### [Task goal]
Transcribe the entries below exactly from their first line through the line containing "You are a computer-use agent.", and let no picture into the copy.

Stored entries
···

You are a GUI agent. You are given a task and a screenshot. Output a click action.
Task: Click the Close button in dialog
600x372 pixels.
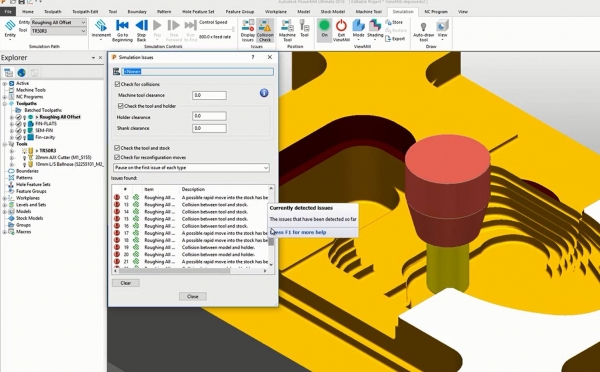[x=192, y=296]
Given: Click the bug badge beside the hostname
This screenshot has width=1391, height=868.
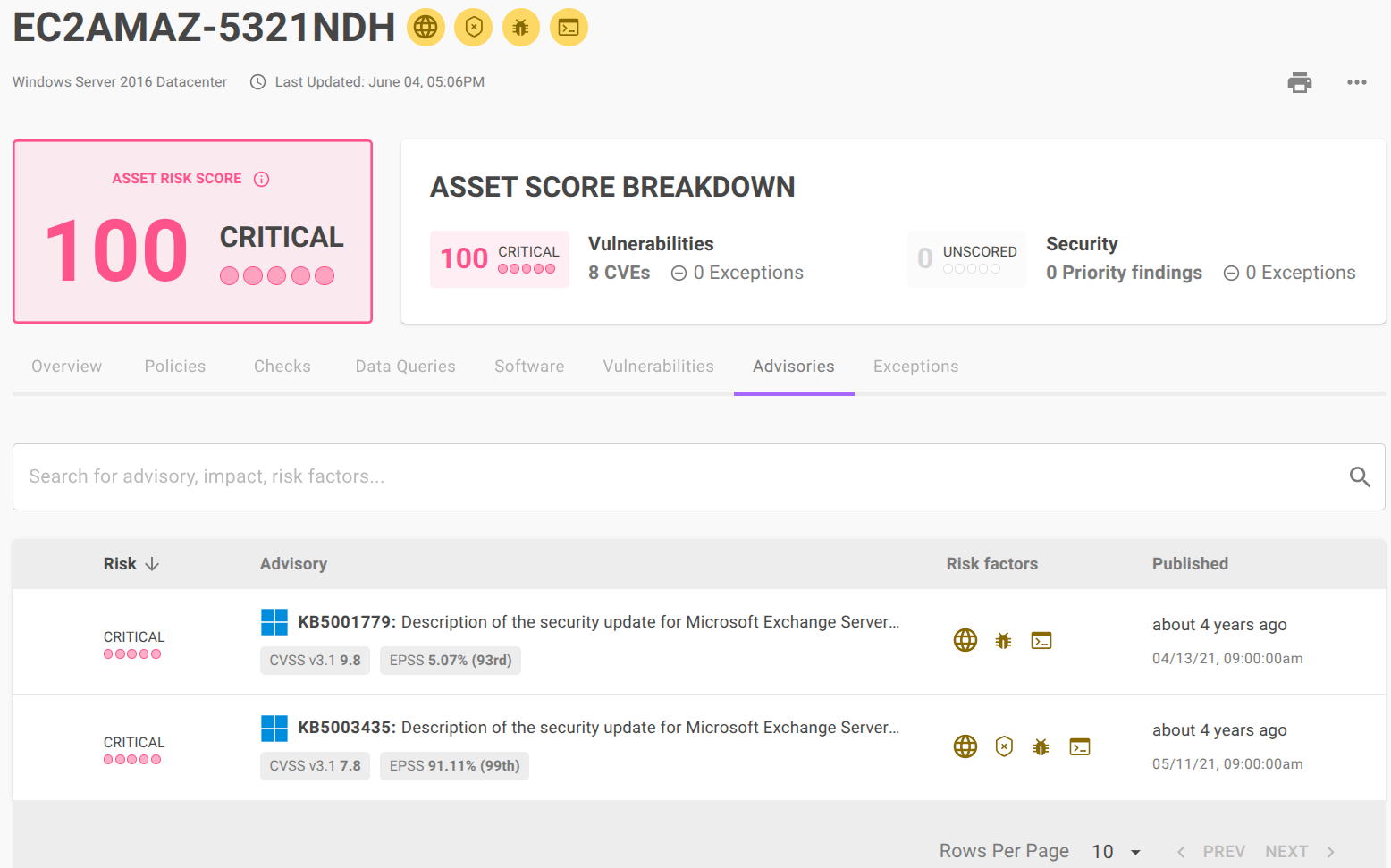Looking at the screenshot, I should (521, 28).
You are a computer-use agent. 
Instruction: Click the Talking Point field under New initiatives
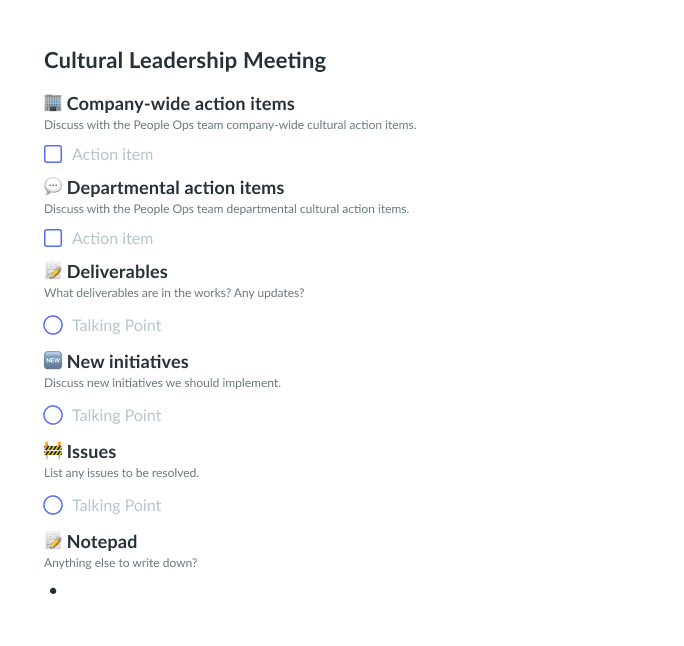tap(116, 416)
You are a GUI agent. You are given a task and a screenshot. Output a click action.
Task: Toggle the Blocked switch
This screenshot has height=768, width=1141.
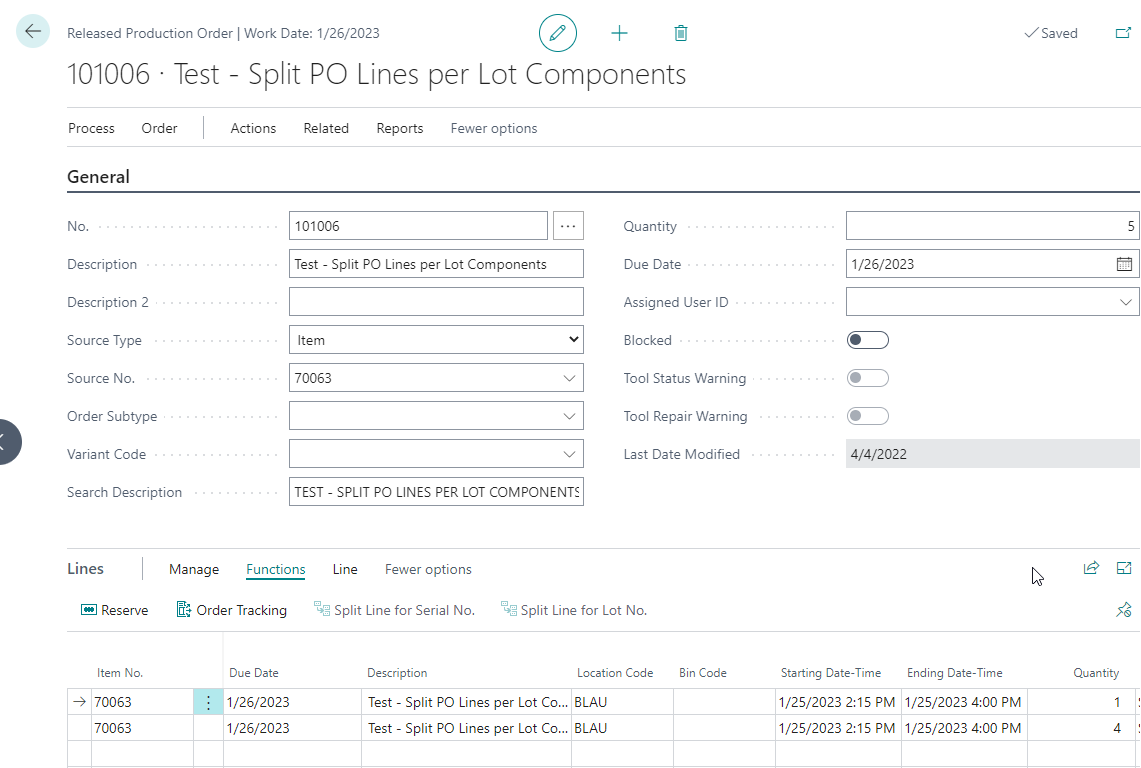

···

### [Task solution]
You are a GUI agent. You are given a task and a screenshot. Output a click action.
Task: Click the Close button in dialog
600x372 pixels.
[x=192, y=296]
Given: Click the bug badge beside the hostname
This screenshot has width=1391, height=868.
Looking at the screenshot, I should (521, 28).
You are a computer-use agent. 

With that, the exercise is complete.